Brooklyn resident Sebastian Kohn, 39, who had a particularly severe case of monkeypox, said that days after he started TPOXX, the difference in his anorectal pain was “night and day.”
“I can wash myself without wanting to cry,” Kohn said.
Luke Brown holds his bottle of TPOXX pills.Benjamin Ryan for NBC News
Where is the U.S.-based clinical trial?
Asked about the NIH’s plans to back a U.S.-based clinical trial of TPOXX, Judith Hewitt, deputy director of the Office of Biodefense, Research Resources and Translational Research at the National Institute of Allergy and Infectious Diseases, said that “it’s super early days” for such plans.
“There are now just beginning to be discussions about a trial in people living with HIV or at risk of HIV,” she said.
In an email, Dr. Judith Currier, a professor of medicine at the UCLA Division of Infectious Diseases and the chair of a major HIV-related clinical trial network funded by the NIH, confirmed that a trial is being discussed. “I think the holdup is identifying the funding for this work.”
“Money is obviously the real issue here,” Hewitt said. “And so people are scrambling to do what we can do with the resources at hand.” She said the agency is debating whether, for example, to fund a study examining whether a lower dose of the Jynneos vaccine would be highly effective against monkeypox. “So that’s within the same treatment area. But then we’re still up to our eyeballs in Covid.”
Krellenstein, the activist, said, “It’s bizarre, given that we have such large supply in the strategic national stockpile and TPOXX was approved without any human efficacy data, that there weren’t ready-to-go plans for actually doing a U.S. clinical study in the event that we needed to use it.”
According to SIGA’s Hruby, the company might not even look to U.S.trial data on TPOXX to submit to the FDA. Instead, they might rely on the combined findings of the trials already primed to launch in other nations, along with safety data from compassionate-use programs worldwide.
As for how long before the company would submit the drug for FDA approval, Hruby wouldn’t speculate.

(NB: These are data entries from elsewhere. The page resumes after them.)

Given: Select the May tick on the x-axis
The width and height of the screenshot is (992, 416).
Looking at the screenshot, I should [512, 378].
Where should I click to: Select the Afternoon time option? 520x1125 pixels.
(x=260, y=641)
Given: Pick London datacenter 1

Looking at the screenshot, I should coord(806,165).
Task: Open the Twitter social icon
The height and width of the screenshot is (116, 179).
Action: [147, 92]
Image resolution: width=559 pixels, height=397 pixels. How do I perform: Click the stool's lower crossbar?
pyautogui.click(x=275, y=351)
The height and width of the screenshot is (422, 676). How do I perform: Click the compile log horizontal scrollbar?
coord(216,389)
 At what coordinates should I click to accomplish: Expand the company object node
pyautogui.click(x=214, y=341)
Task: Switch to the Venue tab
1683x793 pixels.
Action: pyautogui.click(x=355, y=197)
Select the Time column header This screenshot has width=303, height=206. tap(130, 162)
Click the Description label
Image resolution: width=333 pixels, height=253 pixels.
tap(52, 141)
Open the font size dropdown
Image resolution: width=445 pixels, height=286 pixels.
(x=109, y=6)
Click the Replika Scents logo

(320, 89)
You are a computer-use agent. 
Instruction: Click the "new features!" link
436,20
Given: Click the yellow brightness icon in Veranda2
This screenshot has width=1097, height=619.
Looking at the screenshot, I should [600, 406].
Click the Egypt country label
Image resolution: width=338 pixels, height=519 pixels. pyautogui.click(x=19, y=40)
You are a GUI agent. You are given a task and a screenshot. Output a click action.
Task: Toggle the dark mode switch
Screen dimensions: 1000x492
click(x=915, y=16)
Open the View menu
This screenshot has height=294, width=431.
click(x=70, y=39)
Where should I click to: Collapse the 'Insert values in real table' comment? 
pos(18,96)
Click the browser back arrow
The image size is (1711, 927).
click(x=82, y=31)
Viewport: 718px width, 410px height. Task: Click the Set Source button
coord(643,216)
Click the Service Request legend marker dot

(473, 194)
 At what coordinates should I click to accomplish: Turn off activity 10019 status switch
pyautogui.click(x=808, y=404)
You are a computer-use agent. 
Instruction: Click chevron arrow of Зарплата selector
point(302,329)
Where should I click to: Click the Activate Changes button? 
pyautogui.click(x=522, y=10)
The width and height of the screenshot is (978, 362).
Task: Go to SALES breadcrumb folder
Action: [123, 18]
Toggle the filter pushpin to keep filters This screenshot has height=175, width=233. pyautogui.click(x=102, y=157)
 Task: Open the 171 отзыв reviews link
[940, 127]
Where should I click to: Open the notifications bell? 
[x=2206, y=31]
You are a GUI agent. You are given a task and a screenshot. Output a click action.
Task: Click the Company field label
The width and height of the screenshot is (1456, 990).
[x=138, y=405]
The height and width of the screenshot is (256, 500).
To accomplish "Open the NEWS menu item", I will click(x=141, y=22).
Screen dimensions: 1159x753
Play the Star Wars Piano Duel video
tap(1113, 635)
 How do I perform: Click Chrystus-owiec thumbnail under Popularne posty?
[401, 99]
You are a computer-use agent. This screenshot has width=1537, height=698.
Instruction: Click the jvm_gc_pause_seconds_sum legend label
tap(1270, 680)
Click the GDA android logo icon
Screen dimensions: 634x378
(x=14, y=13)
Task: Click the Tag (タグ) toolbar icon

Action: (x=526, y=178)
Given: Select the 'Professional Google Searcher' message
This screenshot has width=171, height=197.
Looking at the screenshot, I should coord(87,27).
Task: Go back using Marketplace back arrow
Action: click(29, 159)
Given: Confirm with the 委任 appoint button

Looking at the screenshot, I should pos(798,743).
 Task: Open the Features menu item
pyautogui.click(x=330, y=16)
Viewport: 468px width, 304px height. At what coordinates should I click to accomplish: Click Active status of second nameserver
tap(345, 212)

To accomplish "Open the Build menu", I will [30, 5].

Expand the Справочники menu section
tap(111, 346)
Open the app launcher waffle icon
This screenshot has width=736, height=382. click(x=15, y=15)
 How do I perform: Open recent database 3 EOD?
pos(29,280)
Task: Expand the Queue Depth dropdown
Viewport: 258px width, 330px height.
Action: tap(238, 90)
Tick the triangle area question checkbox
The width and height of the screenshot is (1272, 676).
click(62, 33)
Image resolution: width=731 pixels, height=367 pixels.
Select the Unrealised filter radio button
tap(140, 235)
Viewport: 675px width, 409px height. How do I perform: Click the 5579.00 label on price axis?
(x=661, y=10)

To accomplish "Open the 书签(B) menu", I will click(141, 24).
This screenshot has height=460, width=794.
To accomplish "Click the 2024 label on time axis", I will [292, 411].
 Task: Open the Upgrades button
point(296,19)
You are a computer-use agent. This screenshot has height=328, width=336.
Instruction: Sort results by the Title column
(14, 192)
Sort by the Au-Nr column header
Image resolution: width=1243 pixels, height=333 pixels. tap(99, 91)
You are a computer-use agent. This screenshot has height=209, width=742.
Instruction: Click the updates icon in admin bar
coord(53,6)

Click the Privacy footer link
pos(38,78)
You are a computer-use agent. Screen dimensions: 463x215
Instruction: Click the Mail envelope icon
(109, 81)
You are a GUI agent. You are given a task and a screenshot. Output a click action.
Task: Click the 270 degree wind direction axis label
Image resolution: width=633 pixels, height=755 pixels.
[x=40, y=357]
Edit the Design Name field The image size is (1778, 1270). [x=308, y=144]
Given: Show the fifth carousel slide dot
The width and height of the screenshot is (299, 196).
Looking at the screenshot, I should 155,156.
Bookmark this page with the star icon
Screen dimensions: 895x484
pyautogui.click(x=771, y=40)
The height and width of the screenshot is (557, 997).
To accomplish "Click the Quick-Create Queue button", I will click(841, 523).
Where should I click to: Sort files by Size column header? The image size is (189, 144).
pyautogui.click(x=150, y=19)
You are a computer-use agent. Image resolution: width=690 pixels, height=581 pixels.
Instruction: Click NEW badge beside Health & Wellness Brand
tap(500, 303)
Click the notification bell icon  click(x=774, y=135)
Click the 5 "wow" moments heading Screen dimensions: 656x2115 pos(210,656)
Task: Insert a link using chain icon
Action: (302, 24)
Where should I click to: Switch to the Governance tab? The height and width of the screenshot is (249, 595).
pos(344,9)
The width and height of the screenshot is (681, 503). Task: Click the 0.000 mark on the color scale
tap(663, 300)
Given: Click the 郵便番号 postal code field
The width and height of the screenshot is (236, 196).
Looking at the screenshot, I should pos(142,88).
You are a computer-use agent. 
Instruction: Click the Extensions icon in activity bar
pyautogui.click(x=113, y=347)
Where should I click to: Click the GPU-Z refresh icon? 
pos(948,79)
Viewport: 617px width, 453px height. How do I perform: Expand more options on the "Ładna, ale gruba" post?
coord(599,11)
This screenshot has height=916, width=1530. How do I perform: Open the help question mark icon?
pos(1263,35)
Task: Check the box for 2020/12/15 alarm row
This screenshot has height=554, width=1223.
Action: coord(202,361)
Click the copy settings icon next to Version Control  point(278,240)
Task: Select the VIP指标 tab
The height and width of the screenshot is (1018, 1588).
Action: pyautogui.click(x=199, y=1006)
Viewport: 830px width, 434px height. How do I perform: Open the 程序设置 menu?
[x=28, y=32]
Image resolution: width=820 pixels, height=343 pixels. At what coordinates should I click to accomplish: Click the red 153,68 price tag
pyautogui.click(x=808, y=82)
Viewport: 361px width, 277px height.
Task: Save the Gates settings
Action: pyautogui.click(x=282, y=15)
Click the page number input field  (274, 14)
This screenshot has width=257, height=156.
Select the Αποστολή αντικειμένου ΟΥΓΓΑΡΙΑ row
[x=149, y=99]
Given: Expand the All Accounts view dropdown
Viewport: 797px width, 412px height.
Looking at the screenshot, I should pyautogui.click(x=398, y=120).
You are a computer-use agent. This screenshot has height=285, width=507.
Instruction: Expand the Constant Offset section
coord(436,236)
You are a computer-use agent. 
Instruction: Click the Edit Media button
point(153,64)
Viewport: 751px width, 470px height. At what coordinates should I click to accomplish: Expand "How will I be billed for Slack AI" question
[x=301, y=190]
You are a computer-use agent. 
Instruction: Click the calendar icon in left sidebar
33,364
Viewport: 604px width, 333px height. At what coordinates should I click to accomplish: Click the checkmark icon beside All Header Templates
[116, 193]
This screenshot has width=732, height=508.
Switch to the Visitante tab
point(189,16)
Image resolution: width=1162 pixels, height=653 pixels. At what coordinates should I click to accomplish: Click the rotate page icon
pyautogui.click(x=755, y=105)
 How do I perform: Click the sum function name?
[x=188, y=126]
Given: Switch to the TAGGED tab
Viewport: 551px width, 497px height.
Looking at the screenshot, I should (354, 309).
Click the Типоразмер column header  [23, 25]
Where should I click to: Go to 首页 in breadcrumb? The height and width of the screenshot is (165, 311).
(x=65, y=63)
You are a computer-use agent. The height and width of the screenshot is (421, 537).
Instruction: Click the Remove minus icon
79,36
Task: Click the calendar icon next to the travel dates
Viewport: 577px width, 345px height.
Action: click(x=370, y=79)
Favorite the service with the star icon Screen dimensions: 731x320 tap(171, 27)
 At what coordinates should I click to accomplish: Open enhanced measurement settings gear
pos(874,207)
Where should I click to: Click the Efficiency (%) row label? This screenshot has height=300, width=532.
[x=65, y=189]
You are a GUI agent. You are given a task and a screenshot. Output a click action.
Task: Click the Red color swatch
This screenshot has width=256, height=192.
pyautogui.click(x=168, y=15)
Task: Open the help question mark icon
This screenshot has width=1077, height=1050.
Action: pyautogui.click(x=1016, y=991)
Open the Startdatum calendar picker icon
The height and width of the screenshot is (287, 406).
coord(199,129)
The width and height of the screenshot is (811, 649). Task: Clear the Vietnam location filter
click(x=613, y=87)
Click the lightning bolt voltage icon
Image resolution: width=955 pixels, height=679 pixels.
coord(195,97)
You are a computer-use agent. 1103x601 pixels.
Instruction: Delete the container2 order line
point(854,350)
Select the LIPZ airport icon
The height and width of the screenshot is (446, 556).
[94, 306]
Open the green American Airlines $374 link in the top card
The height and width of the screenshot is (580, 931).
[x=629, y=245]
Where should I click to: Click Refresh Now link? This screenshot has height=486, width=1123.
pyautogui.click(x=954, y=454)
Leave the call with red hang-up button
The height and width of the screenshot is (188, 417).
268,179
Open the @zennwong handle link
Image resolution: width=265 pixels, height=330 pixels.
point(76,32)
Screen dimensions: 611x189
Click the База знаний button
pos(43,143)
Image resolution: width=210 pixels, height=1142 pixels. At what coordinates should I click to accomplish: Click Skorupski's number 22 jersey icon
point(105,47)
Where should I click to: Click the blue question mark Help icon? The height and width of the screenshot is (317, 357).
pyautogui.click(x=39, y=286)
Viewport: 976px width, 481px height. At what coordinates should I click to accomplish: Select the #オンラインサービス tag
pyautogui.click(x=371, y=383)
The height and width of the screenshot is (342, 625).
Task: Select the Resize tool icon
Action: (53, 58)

“These things always take longer than expected, especially when working with large teams,” Hruby said.
Even on a drug given priority review, the FDA typically takes six months to reach a decision.
TPOXX could help blunt monkeypox’s impact
If approved, TPOXX would offer a future in which the antiviral complements widespread vaccination among at-risk individuals to mitigate monkeypox’s impact on public health, experts said.
The virus could be treated at the very first sign of symptoms, and possibly even during the asymptomatic incubation period if testing technology advances to permit detection at that stage. Such early medical intervention would not only prevent pain and suffering, but would also very likely block transmission of the virus by shortening or eliminating the disease’s infectious period.
Treatment could also save people from the personal and financial hardship of isolating at home for what can be weeks of illness with monkeypox that’s left to resolve on its own.
What’s more, TPOXX could be used as post-exposure prophylaxis among people exposed to monkeypox, either among unvaccinated people or those who cannot be vaccinated, such as the immunocompromised, according to Columbia’s Zucker.
The U.S. Army Medical Research and Development Command does have an established study to assess such a preventive use of this drug. And while a listing of the trial indicates participants must be Department of Defense–affiliated personnel, according to Hruby, there actually is no such restriction.
Friday morning, Luke Brown said his pain had begun to subside and he was watching in wonder as his lesions were steadily sinking back into his skin — “like magic.”
Reflecting on the ordeal monkeypox has been for him, he said it had inspired him to become a public-health activist.
“I’m resolved to see that no one suffers like I did, because no one needs to,” he said.
Anticipating that the U.S. monkeypox outbreak will only continue to expand, he said, “We are just at a crest of avoidable pain unless access to this drug becomes easier.”